*WHAT TO WORK ON*. State how many lines of the records below contain the string "should", matching case exactly. Reply with the number alone.

*Pointing records for text and elements*.
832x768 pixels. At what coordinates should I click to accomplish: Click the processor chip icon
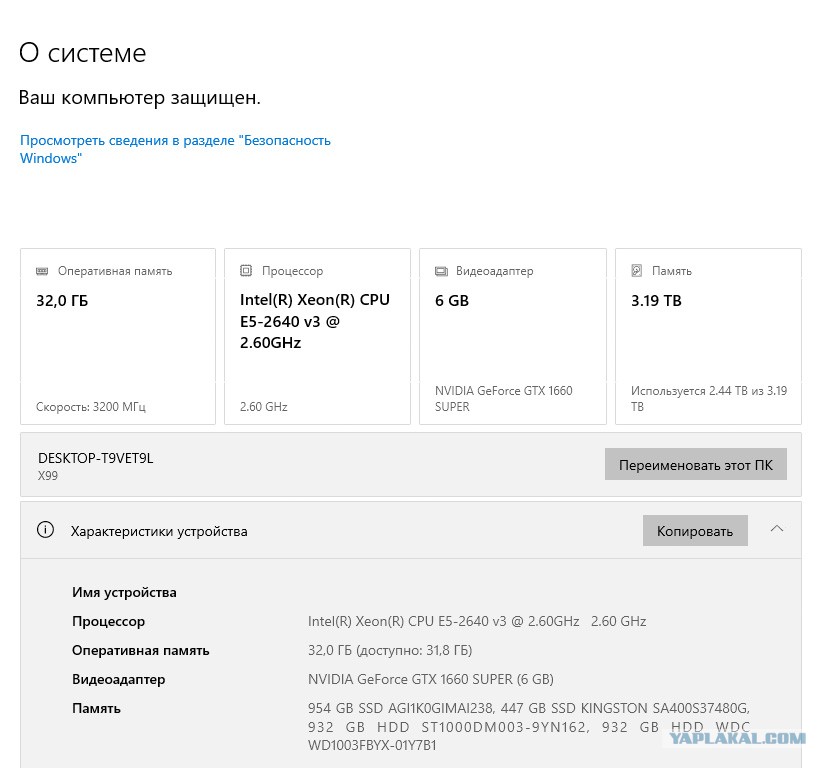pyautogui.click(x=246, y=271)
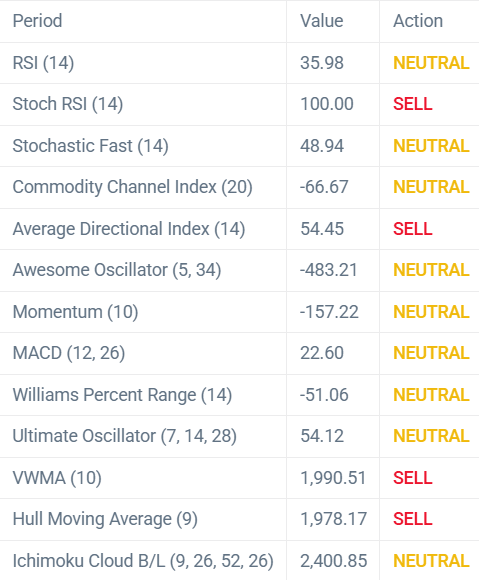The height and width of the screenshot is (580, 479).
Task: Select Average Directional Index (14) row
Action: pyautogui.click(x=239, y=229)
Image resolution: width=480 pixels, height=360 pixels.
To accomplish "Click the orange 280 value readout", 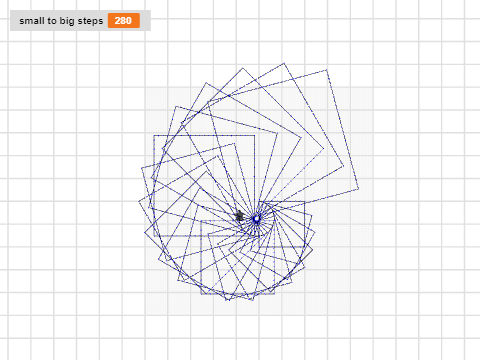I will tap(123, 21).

==

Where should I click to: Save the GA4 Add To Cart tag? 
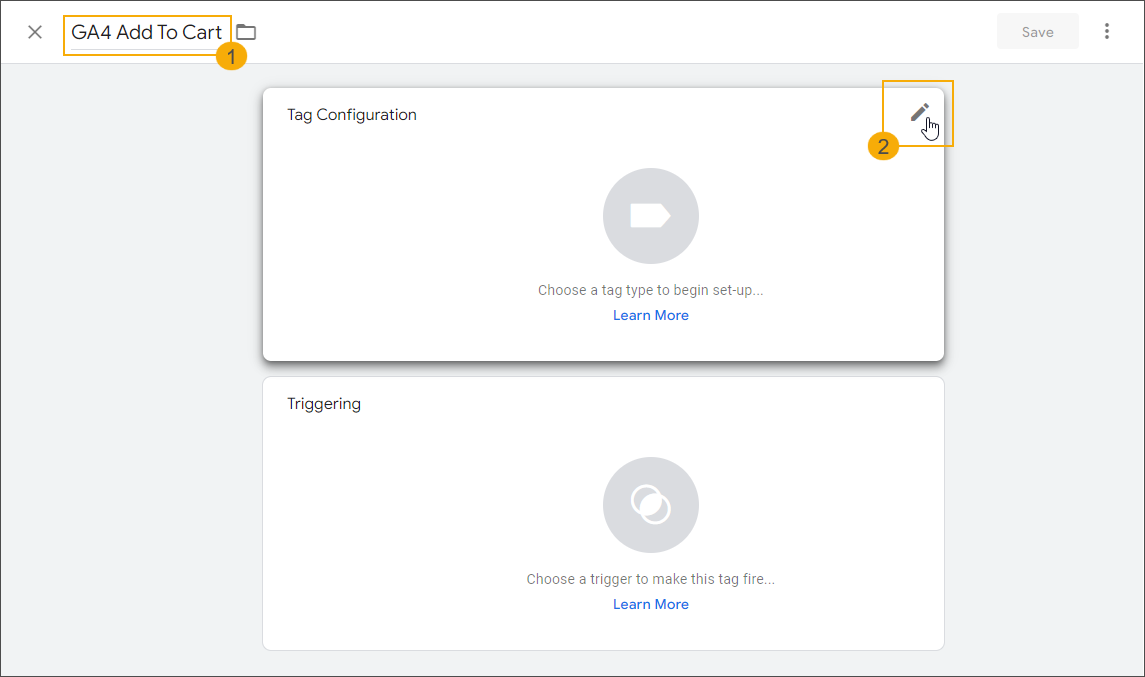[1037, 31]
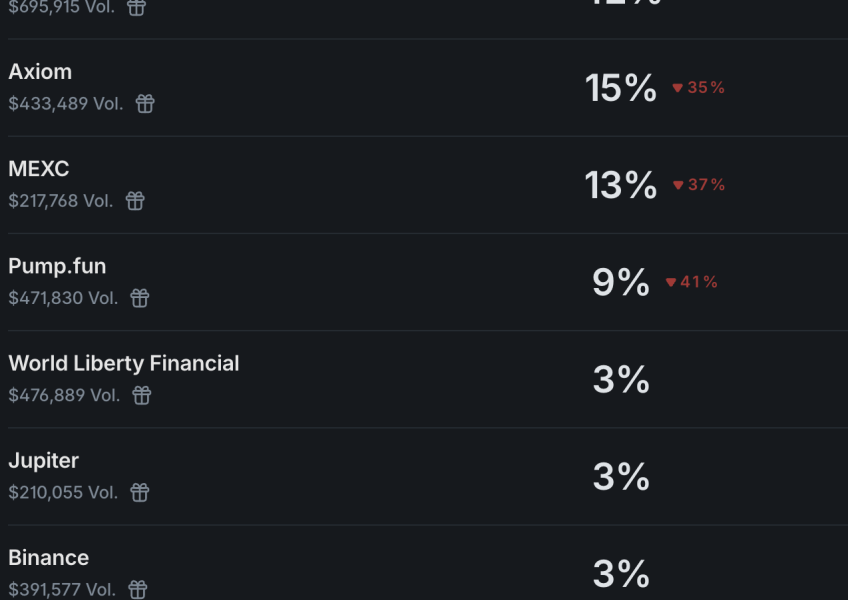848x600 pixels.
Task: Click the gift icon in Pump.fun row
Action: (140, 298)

*ANSWER BELOW*. 2